As is typical in civil law systems, judicial decisions are generally not authoritative, and there is limited development of precedent. Supreme Court decisions may be cited, but courts are not bound to follow previous rulings. Similar to Sweden, administrative law is interpreted by a separate system of administrative courts.

== History ==
Finnish law and legal traditions are rooted in Swedish law and, more broadly, in the Scandinavian and German legal traditions, which are subsets of Roman law. The oldest instruction still applied is Olaus Petri's instructions for judges from 1530, although these are not legally binding. Parts of the oldest act formally still in force are contained within the Swedish Civil Code of 1734. Books of Court Procedure (oikeudenkäymiskaari), Trade (kauppakaari), and Construction (rakennuskaari) formally remain in force; however, many corresponding acts have been repealed in Sweden. In practice, these older laws have been gradually superseded over time, and many provisions are no longer enforced, such as references to fines denominated in the ancient currency of the Swedish riksdaler.

A divergence from Swedish tradition began after the transfer of sovereignty to Russia in 1809. Significant codifications were made during Imperial Russian sovereignty, including the Criminal Code promulgated by Czar Alexander III in 1889. Finland had a representative body, the Diet of Finland, which convened in 1809 and was dissolved in 1906. The Diet was only actively legislative from 1863; between 1809 and 1863, the country was governed primarily by administrative means. Towards the end of the 19th century, the Imperial Russian government began restricting Finnish autonomy, often refusing Royal Assent. The Diet was replaced by the modern Parliament of Finland (eduskunta) in 1906 following general strikes and protesting, spurred by the defeat in the Russo-Japanese War, against the February manifesto issued in 1899. Following independence in 1917, the Constitution of Finland was promulgated in 1919. The constitution underwent numerous amendments throughout the 20th century, scattered across various acts.

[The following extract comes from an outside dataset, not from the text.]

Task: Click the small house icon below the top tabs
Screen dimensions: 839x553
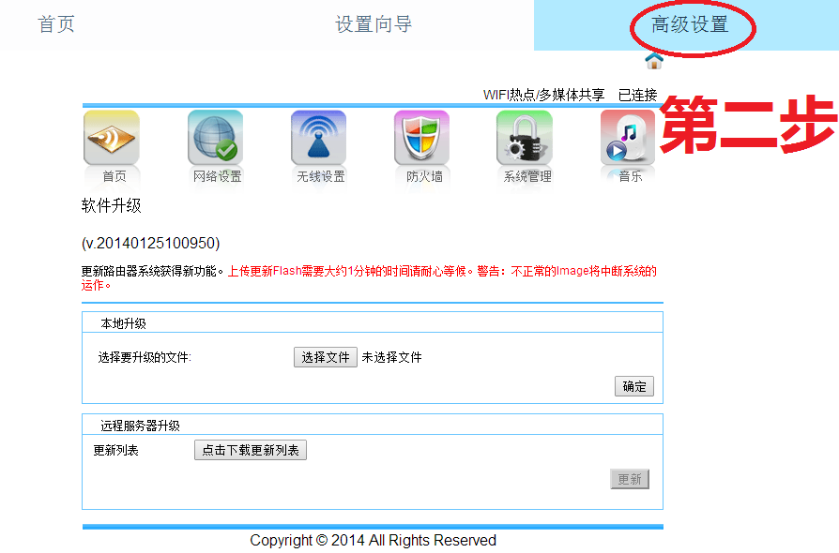Action: [654, 61]
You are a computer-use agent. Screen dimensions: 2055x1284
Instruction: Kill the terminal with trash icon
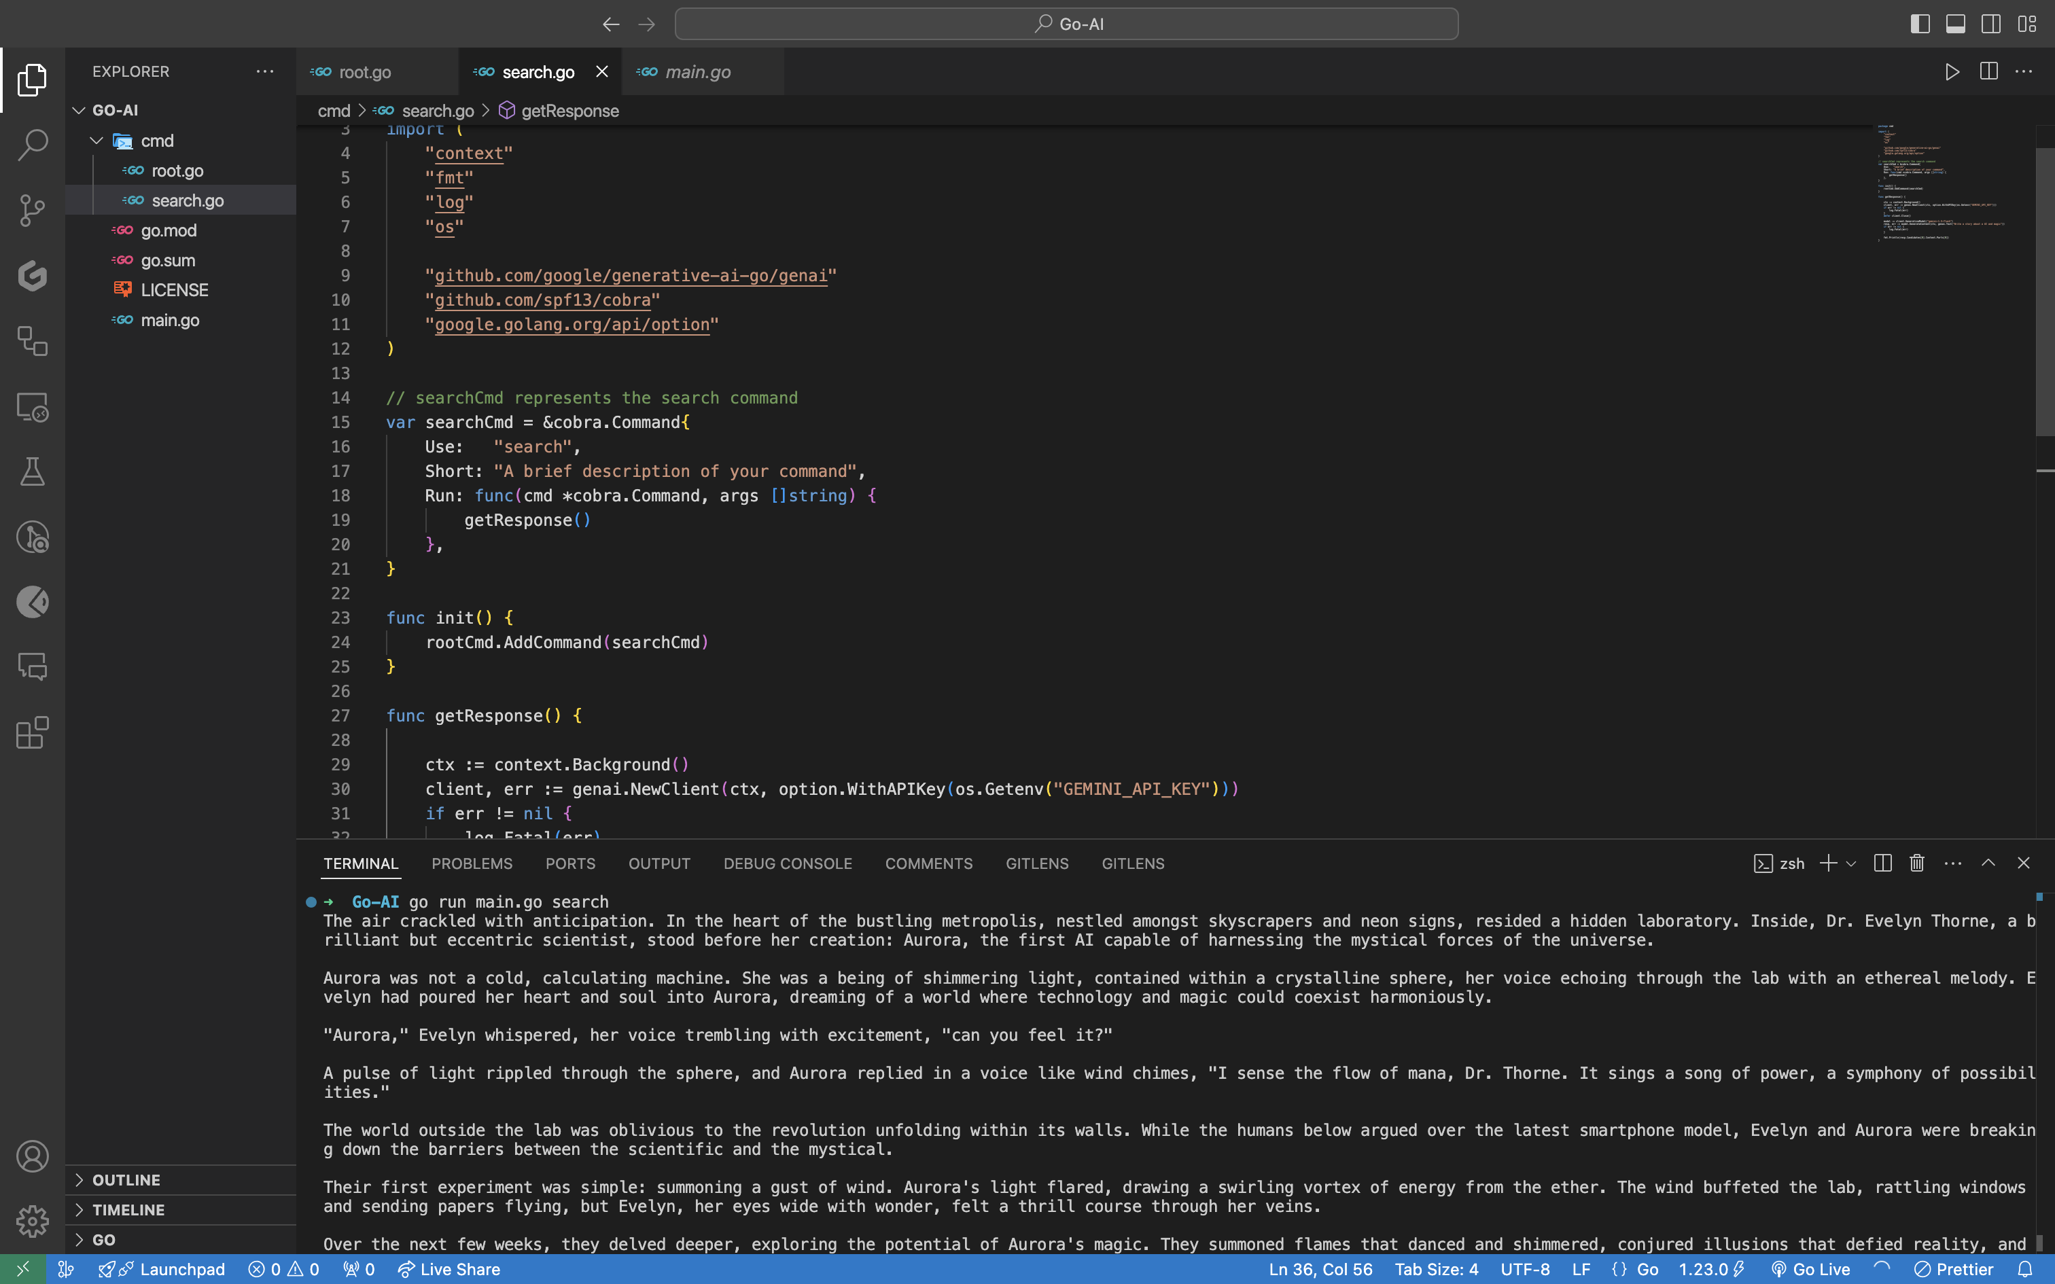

In 2000, a rewritten, consolidated version was enacted to replace them.

== Enacting laws ==
Acts of Parliament form the primary body of law. Typically, the Finnish Government proposes a bill to the Parliament of Finland, though members of parliament and the public through citizens initiatives may also do so. Bills proposed by members of parliament usually do not get processed due to great deference to bills proposed by the government. Constitutional law expert Ilkka Saraviita has stated the government has a legislative monopoly. Once amended and approved by Parliament, the act is submitted to the President of Finland for presidential assent. Upon the President's signature, the act becomes law. The President may exercise a right of veto, but Parliament can override the veto with a simple majority.

Decrees are based on an authorization (authorization for delegation) stipulated in an act of Parliament. Decrees can be issued by the Finnish Government, the President of Finland, and individual ministries. They are formally enacted during President in session with the Government (presidentin esittely).

The European Union can issue both Regulations, which are directly applicable law in member states, and Directives, which are implemented in Finland through acts of Parliament.

== Publication of laws ==
Finland does not have a single unified civil code, unlike countries such as France or Germany. All laws are published in the official journal Suomen säädöskokoelma (the Statutes of Finland) upon promulgation. Most legislation is available through the online Finlex database, published by Edita Publishing Oy, and in a two-volume book set Suomen laki, published by Talentum Media. However, these collections are not entirely exhaustive.